在入侵检测系统中,事件分析器接收事件信息并对其进行分析,判断是否为入侵行为或异常现象,其常用三种分析方法中不包括( )
入侵检测系统一般通过三种技术手段进行分析:模式匹配,统计分析和完整性分析。其中前两种方法用于实时入侵检测,而完整性分析则用于事后分析。
(1)模式匹配
模式匹配就是将收集到信息与已知网络入侵和系统误用模式数据库进行比较,从而发现违背安全策略行为。
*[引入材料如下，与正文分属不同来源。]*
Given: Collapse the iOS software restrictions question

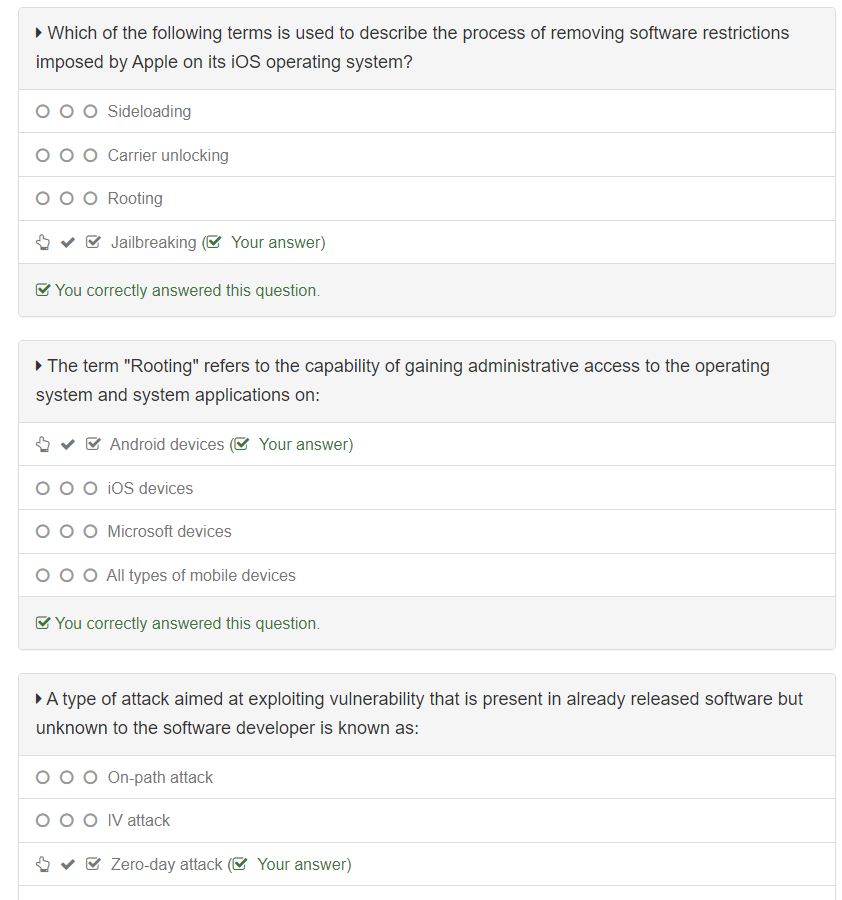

该方法一大优点是只需收集相关数据集合,显著减少系统负担,且技术已相当成熟。它与病毒防火墙采用方法一样,检测准确率和效率都相当高。但是,该方法存在弱点是需要不断升级以对付不断出现黑客攻击手法,不能检测以前从未出现过黑客攻击手段。
(2)统计分析
统计分析方法首先给系统对象(如用户、文件、目录和设备等)创建一个统计描述,统计正常使用时一些测量属性(如访问次数、操作失败次数和延时等)。测量属性平均值将被用来与网络、系统行为进行比较,任何观察值如果超过了正常值范围,就认为有入侵发生。其优点是可检测到未知入侵和更为复杂入侵,缺点是误报、漏报率高,且不适应用户正常行为突然改变。
(3)完整性分析
完整性分析主要关注某个文件或对象是否被更改,这经常包括文件和目录内容及属性,它在发现被修改成类似特洛伊木马应用程序方面特别有效。其优点是不管模式匹配方法和统计分析方法能否发现入侵,只要是有入侵行为导致了文件或其他对象任何改变,它都能够发现。缺点是一般以批处理方式实现,不用于实时响应。